### Problem requirements:
Write out exactly the lines from the line that contains "Sort card payment rates by Покупка" through the final line of the listing below, and no others.
BEGIN Available records
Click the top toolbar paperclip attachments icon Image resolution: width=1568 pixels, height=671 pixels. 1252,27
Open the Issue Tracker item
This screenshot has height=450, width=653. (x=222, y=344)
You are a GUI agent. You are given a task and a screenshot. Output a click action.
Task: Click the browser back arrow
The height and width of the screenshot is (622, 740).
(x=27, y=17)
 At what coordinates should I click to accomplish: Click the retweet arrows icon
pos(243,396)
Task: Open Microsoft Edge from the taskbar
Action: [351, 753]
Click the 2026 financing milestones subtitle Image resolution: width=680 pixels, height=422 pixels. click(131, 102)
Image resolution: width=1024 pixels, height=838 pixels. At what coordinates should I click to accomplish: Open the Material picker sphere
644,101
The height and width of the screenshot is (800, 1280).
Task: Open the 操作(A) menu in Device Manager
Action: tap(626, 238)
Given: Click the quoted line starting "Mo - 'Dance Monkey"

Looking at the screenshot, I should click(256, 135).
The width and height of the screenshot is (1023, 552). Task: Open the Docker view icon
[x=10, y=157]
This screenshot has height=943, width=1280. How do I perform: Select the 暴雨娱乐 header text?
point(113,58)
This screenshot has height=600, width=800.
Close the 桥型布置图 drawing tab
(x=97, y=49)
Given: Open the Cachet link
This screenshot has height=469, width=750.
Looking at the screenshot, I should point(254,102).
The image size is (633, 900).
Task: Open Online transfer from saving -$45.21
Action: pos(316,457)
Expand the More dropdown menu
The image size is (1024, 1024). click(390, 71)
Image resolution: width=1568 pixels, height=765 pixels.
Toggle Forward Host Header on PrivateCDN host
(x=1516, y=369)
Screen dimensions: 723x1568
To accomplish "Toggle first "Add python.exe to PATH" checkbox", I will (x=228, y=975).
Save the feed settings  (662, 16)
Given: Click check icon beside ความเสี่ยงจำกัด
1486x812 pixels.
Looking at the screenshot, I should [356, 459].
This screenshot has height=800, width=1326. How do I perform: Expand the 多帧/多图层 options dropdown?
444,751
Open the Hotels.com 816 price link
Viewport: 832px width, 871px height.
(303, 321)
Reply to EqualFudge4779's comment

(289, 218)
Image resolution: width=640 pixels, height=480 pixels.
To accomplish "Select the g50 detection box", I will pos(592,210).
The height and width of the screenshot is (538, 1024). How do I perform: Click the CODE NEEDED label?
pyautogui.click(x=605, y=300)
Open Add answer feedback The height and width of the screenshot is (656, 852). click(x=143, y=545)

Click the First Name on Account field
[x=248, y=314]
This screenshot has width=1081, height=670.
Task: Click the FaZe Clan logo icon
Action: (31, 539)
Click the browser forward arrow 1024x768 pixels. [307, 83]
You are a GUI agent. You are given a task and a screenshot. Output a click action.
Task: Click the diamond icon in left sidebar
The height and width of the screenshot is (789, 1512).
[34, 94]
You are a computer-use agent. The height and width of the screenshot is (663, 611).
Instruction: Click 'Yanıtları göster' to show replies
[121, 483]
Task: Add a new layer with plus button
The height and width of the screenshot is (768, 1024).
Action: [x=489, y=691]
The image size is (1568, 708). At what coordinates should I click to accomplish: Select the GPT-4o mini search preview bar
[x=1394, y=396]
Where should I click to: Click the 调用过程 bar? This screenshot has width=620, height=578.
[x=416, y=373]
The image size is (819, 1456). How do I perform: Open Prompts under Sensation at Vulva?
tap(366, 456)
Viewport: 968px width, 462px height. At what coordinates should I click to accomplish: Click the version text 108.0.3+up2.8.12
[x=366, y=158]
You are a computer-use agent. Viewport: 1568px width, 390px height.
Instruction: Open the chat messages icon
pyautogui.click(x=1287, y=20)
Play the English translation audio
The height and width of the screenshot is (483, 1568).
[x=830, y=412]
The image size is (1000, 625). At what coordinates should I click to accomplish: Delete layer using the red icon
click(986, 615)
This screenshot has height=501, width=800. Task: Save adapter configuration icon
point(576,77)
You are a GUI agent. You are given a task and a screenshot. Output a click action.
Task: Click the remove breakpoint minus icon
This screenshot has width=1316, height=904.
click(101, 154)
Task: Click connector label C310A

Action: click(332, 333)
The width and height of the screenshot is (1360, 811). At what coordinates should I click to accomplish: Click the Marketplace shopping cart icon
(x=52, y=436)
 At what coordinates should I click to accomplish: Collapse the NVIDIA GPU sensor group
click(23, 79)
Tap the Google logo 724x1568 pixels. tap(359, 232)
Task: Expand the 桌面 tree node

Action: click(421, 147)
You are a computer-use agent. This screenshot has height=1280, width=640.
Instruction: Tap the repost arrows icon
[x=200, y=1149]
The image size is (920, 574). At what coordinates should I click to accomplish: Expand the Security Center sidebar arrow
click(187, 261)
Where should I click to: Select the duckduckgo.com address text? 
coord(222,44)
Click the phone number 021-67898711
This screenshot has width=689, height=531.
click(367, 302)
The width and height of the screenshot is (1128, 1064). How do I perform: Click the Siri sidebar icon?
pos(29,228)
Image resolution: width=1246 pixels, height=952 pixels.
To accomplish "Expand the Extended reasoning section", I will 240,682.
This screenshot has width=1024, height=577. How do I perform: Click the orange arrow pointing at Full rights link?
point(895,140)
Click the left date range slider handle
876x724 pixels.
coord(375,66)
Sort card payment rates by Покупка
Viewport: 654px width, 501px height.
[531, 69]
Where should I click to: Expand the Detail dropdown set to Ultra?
END Available records
### The completed task:
Sort card payment rates by Покупка
Viewport: 654px width, 501px height.
[531, 69]
Where should I click to: Expand the Detail dropdown set to Ultra?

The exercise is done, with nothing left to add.